_Quelltext_.
Fussball und andere Randsportarten: Der dritte Mann
Etrit Hasler über den Unbekannten auf dem berühmten Olympiabild von 1968
Es ist eines der bekanntesten Bilder der Sportgeschichte: zwei schwarze US-Amerikaner ohne Schuhe auf dem olympischen Podest, ihre Hände zur Faust erhoben, ihre Köpfe gesenkt. Dies war 1968 an den Olympischen Spielen in Mexiko-Stadt, und es lief «The Star-Spangled Banner» für einen der beiden, Tommie Smith, der gerade den Weltrekord in 200 Meter Sprint gebrochen hatte. Es war das Jahr, in dem Martin Luther King erschossen wurde. Die USA wurden zerrissen von Protesten der schwarzen Bürgerrechtsbewegung und Antikriegsdemonstrationen, und das weisse Bürgertum witterte das Schreckgespenst der Black Panthers an jeder Häuserecke in den Armenvierteln der Grossstädte.

_Erforderliche Aktion A_.
Beantworte anhand des Textes über das Olympiabild von 1968 die folgenden drei Fragen, jede auf einer eigenen Zeile:
(i) Wer ist laut Untertitel der Verfasser des Textes?
(ii) Über welche Distanz brach Tommie Smith den Weltrekord?
(iii) Welche Person wurde laut Text im selben Jahr erschossen?
_Erforderliche Aktion B_.
Nenne alle Personen, die im Text über das Olympiabild von 1968 mit Namen genannt werden.
_Erforderliche Aktion C_.
Schreibe den Text über das Olympiabild von 1968 im Anschluss an seinen letzten Satz weiter.

_Eingabedaten_.

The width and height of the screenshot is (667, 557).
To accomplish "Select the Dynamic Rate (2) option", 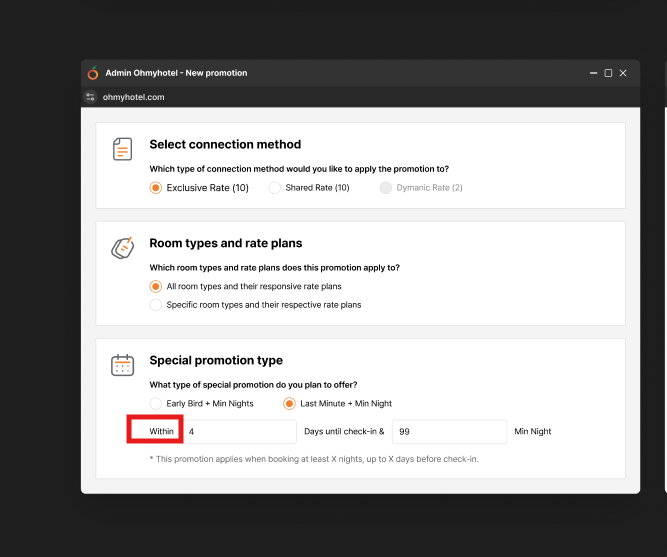I will [x=386, y=188].
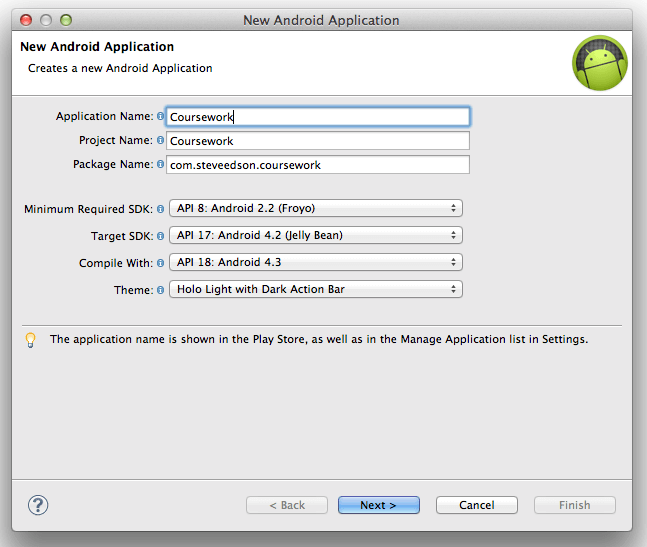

_Ergebnis A_.
(i) Etrit Hasler ist der Verfasser.
(ii) Er brach den Weltrekord über 200 Meter.
(iii) Martin Luther King wurde erschossen.

_Ergebnis B_.
Etrit Hasler, Tommie Smith, Martin Luther King

_Ergebnis C_.
Die Reaktion war entsprechend. Die beiden Athleten Tommie Smith und John Carlos wurden im Stadion ausgebuht, IOK-Präsident Avery Brundage (der sich 1936 gegen einen Boykott der Nazispiele in München gewehrt hatte) zeigte sich empört über diese «Politisierung» der Spiele und zwang das US-Team, die beiden Athleten von künftigen Spielen auszuschliessen. Ihre Sprinterkarrieren waren beendet. Da half es auch nichts, dass Smith und Carlos mehrfach betonten, ihr symbolischer Gruss hätte nicht den Black Panthers gegolten, sondern dem Olympic Project for Human Rights (OPHR), einer Organisation, die unter anderem den Ausschluss von Apartheidstaaten wie Südafrika und Rhodesien aus dem IOK forderte.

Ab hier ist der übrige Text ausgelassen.